Task instructions
Since the data must remain as supplied, reproduce it word for word.

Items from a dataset
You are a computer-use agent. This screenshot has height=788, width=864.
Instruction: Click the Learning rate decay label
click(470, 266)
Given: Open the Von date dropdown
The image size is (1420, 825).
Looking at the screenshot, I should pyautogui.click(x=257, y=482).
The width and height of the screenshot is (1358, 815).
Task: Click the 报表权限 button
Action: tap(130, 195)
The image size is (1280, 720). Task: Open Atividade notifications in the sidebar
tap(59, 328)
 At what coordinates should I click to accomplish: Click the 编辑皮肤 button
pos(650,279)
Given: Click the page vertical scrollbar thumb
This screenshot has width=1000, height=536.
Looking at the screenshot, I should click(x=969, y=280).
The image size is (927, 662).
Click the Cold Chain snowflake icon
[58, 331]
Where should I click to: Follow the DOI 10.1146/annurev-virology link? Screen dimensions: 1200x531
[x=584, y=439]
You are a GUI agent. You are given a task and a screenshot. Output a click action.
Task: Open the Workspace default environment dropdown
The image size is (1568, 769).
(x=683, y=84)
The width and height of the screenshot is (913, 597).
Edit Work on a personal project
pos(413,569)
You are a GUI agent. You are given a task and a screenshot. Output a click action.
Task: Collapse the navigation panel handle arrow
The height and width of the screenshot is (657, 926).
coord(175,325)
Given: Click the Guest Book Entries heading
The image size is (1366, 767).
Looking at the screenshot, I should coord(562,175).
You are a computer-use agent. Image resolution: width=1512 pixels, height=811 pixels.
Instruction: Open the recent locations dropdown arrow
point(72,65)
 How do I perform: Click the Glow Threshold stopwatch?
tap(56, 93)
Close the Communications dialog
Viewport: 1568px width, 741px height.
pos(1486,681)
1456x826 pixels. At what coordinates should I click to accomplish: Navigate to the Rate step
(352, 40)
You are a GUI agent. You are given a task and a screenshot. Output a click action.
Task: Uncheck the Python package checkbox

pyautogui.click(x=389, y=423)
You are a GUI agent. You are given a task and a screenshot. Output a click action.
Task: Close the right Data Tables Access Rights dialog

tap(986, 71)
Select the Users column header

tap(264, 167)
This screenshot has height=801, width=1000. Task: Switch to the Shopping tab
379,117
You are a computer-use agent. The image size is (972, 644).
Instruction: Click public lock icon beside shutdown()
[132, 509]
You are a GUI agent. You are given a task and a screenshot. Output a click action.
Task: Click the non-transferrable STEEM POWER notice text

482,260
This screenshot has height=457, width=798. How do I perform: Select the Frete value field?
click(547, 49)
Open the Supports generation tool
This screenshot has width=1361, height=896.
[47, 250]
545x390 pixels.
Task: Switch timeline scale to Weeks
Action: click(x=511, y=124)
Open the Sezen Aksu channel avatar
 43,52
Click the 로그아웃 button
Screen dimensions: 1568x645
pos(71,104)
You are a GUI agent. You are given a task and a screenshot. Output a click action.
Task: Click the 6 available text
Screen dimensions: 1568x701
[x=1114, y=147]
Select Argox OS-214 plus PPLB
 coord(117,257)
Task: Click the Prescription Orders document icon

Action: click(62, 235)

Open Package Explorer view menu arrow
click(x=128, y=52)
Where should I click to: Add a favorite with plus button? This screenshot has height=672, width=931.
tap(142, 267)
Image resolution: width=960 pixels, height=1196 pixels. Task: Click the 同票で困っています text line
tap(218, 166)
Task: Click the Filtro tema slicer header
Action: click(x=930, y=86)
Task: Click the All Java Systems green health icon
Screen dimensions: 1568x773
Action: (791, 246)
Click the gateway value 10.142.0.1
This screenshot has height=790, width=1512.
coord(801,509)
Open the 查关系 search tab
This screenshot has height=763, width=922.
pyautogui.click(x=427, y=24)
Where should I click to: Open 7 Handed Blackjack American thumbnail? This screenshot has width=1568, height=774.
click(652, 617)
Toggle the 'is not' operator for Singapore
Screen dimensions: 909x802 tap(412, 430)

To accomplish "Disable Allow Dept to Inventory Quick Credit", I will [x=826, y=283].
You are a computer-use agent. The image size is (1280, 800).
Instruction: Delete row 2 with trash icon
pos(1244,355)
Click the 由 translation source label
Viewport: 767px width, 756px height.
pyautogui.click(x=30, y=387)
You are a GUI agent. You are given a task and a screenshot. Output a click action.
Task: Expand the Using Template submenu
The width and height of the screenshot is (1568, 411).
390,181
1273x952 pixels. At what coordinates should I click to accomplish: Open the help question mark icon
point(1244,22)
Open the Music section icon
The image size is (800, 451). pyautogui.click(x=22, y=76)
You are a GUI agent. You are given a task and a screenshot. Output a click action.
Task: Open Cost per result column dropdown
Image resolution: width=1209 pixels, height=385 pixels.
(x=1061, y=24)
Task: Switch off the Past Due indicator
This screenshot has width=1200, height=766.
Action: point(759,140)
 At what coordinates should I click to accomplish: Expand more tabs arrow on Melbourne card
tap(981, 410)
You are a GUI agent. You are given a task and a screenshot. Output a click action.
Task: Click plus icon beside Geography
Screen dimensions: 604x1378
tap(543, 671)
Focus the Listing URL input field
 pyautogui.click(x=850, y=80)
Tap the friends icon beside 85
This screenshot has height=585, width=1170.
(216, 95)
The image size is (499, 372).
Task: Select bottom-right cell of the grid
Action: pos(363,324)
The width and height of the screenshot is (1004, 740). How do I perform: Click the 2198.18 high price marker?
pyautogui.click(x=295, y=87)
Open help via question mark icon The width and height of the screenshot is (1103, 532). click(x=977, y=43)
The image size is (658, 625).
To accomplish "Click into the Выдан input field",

Written answer
You are a computer-use agent. This screenshot has height=788, width=864.
Instruction: Click the Learning rate decay label
click(470, 266)
Given: Open the Von date dropdown
The image size is (1420, 825).
Looking at the screenshot, I should pyautogui.click(x=257, y=482).
The width and height of the screenshot is (1358, 815).
Task: Click the 报表权限 button
Action: tap(130, 195)
The image size is (1280, 720). Task: Open Atividade notifications in the sidebar
tap(59, 328)
 At what coordinates should I click to accomplish: Click the 编辑皮肤 button
pos(650,279)
Given: Click the page vertical scrollbar thumb
This screenshot has width=1000, height=536.
Looking at the screenshot, I should click(x=969, y=280).
The image size is (927, 662).
Click the Cold Chain snowflake icon
[58, 331]
Where should I click to: Follow the DOI 10.1146/annurev-virology link? Screen dimensions: 1200x531
[x=584, y=439]
You are a GUI agent. You are given a task and a screenshot. Output a click action.
Task: Open the Workspace default environment dropdown
The image size is (1568, 769).
(x=683, y=84)
The width and height of the screenshot is (913, 597).
Edit Work on a personal project
pos(413,569)
You are a GUI agent. You are given a task and a screenshot. Output a click action.
Task: Collapse the navigation panel handle arrow
The height and width of the screenshot is (657, 926).
coord(175,325)
Given: Click the Guest Book Entries heading
The image size is (1366, 767).
Looking at the screenshot, I should coord(562,175).
You are a computer-use agent. Image resolution: width=1512 pixels, height=811 pixels.
Instruction: Open the recent locations dropdown arrow
point(72,65)
 How do I perform: Click the Glow Threshold stopwatch?
tap(56, 93)
Close the Communications dialog
Viewport: 1568px width, 741px height.
pos(1486,681)
1456x826 pixels. At what coordinates should I click to accomplish: Navigate to the Rate step
(352, 40)
You are a GUI agent. You are given a task and a screenshot. Output a click action.
Task: Uncheck the Python package checkbox

pyautogui.click(x=389, y=423)
You are a GUI agent. You are given a task and a screenshot. Output a click action.
Task: Close the right Data Tables Access Rights dialog

tap(986, 71)
Select the Users column header

tap(264, 167)
This screenshot has height=801, width=1000. Task: Switch to the Shopping tab
379,117
You are a computer-use agent. The image size is (972, 644).
Instruction: Click public lock icon beside shutdown()
[132, 509]
You are a GUI agent. You are given a task and a screenshot. Output a click action.
Task: Click the non-transferrable STEEM POWER notice text

482,260
This screenshot has height=457, width=798. How do I perform: Select the Frete value field?
click(547, 49)
Open the Supports generation tool
This screenshot has width=1361, height=896.
[47, 250]
545x390 pixels.
Task: Switch timeline scale to Weeks
Action: click(x=511, y=124)
Open the Sezen Aksu channel avatar
 43,52
Click the 로그아웃 button
Screen dimensions: 1568x645
pos(71,104)
You are a GUI agent. You are given a task and a screenshot. Output a click action.
Task: Click the 6 available text
Screen dimensions: 1568x701
[x=1114, y=147]
Select Argox OS-214 plus PPLB
 coord(117,257)
Task: Click the Prescription Orders document icon

Action: click(62, 235)

Open Package Explorer view menu arrow
click(x=128, y=52)
Where should I click to: Add a favorite with plus button? This screenshot has height=672, width=931.
tap(142, 267)
Image resolution: width=960 pixels, height=1196 pixels. Task: Click the 同票で困っています text line
tap(218, 166)
Task: Click the Filtro tema slicer header
Action: click(x=930, y=86)
Task: Click the All Java Systems green health icon
Screen dimensions: 1568x773
Action: (791, 246)
Click the gateway value 10.142.0.1
This screenshot has height=790, width=1512.
coord(801,509)
Open the 查关系 search tab
This screenshot has height=763, width=922.
pyautogui.click(x=427, y=24)
Where should I click to: Open 7 Handed Blackjack American thumbnail? This screenshot has width=1568, height=774.
click(652, 617)
Toggle the 'is not' operator for Singapore
Screen dimensions: 909x802 tap(412, 430)

To accomplish "Disable Allow Dept to Inventory Quick Credit", I will [x=826, y=283].
You are a computer-use agent. The image size is (1280, 800).
Instruction: Delete row 2 with trash icon
pos(1244,355)
Click the 由 translation source label
Viewport: 767px width, 756px height.
pyautogui.click(x=30, y=387)
You are a GUI agent. You are given a task and a screenshot. Output a click action.
Task: Expand the Using Template submenu
The width and height of the screenshot is (1568, 411).
390,181
1273x952 pixels. At what coordinates should I click to accomplish: Open the help question mark icon
point(1244,22)
Open the Music section icon
The image size is (800, 451). pyautogui.click(x=22, y=76)
You are a GUI agent. You are given a task and a screenshot. Output a click action.
Task: Open Cost per result column dropdown
Image resolution: width=1209 pixels, height=385 pixels.
(x=1061, y=24)
Task: Switch off the Past Due indicator
This screenshot has width=1200, height=766.
Action: point(759,140)
 At what coordinates should I click to accomplish: Expand more tabs arrow on Melbourne card
tap(981, 410)
You are a GUI agent. You are given a task and a screenshot. Output a click action.
Task: Click plus icon beside Geography
Screen dimensions: 604x1378
tap(543, 671)
Focus the Listing URL input field
 pyautogui.click(x=850, y=80)
Tap the friends icon beside 85
This screenshot has height=585, width=1170.
(216, 95)
The image size is (499, 372).
Task: Select bottom-right cell of the grid
Action: pos(363,324)
The width and height of the screenshot is (1004, 740). How do I perform: Click the 2198.18 high price marker?
pyautogui.click(x=295, y=87)
Open help via question mark icon The width and height of the screenshot is (1103, 532). click(x=977, y=43)
The image size is (658, 625).
To accomplish "Click into the Выдан input field",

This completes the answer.